In the middle of the fourth column it says the spr is


You have 120 minutes for this exam. The points total 120 too. You may use notes but not electronic devices. The more your examples are specific, the more you use appropriate technical terms, the more you go beyond repetition of the questions themselves, the better your answers.

1. Regarding the attached clipping from the Wall Street Journal on June 27, 2011, during the turmoil of the civil war in Libya:

a) Near the end of the first column is the phrase "discount the SPR [managers] will allow from benchmark prices". Please explain that phrase.

b) In the middle of the fourth column it says the SPR is releasing only "sweet" crude. Why should this type of crude attract more interest from buyers? What price premium does "sweet" crude usually receive?

c) At the bottom of the second column, it says Goldman Sachs [a major investment bank] didn't change it longer-term price forecast in response to the release from the SPR. Does this make sense to you?

2. Regarding the attached clipping from the Wall Street Journal on March 12, 2013:

a) It says in the third paragraph the US sugar prices, at about 20 cents per lb, are trading at their lowest level in the last 4 years. How do those prices compare to a longer time frame, say 40 years?

b) Near the end of the article, it says that beet processors can borrow against their output at 24.09 cents per lb while processors from sugar cane at 18.75. Does this difference in borrowing points make sense to you?

c) Evidently, if beet processors default on the loans, the USDA ends up with the sugar, and which it must sell to ethanol producers rather than sugar users. Who benefits from this restriction on the use of the sugar?

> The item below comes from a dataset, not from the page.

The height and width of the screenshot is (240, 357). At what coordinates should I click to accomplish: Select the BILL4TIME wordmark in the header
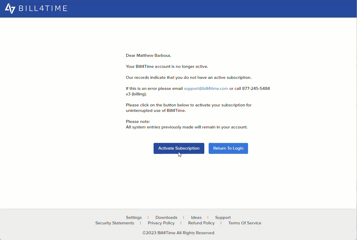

3. A natural-gas pipeline company has one operating division that buys gas from producers in Alberta Canada and sells to local consumers, another division that buys and sells in the Chicago area, and another that offers to transport gas, including other divisions', from Alberta to regions in the US, including Chicago, at a set fee. That is, various parts of the company post these prices in US dollars per million BTU (BritishThermal Unit). (It is the buyer at the bid and the seller at the ask.)

$5.80    bid Alberta
$5.82    ask Alberta
$5.91    bid Chicago
$5.95    ask Chicago
$0.10    transport fee from Alberta to Chicago

Does this company, notorious for the bureaucratic and independent way each division sets its prices, present any arbitrage opportunities for more astute traders, including routine buyers of natural gas in Chicago and routine sellers of natural gas in Alberta? The natural gas moves quickly through the pipeline so interest costs can be ignored. [Give some sense of your reasoning; an answer of merely "no", even if correct, will not receive much credit.]4. "In the long and troubled history of England and Ireland, no issue provoked so much anger or so embittered relations between the two countries as the indisputable fact that huge quantities of food were exported from Ireland to England throughout the period when the people of Ireland were dying of starvation" (p. 70, Cecil Woodham-Smith, The Great Hunger: Ireland 1845-9).

In the 1840s, Ireland, an island, was under the political control of England, another island. The typical Irish family leased a small amount of land, on which it grew potatoes, while working as agricultural laborers on larger estates, which grew wheat (and oats) for export. Wheat was much the more valuable crop by weight (potatoes are mostly water). Indeed, potatoes rarely appeared even in local markets, as the typical family ate what it grew, and those potatoes were a large fraction of the typical family's total income, implicitly. Wheat was the food exported when a fungus devastated the potato crops for several years in a row.

a) Please draw graphs representing the potato market in Ireland, the wheat market in Ireland, and the wheat market in England representing the situation before the potato blight devastated the potato crop. (Other markets could be included, such as the labor market in Ireland, but these three suffice.) Pay special attention to what groups need to be made distinct in the graphs. Briefly defend your assumptions about the supply and demand elasticities in your graphs.

b) How do these graphs of three markets relate to the current situation for quinoa in Bolivia (see attached article)?

c) How is it possible that market signals caused exports of wheat in the face of famine in Ireland? Please show your argument graphically. Which curves shift and why?

d) Would a statutory export monopoly over wheat have behaved in this manner?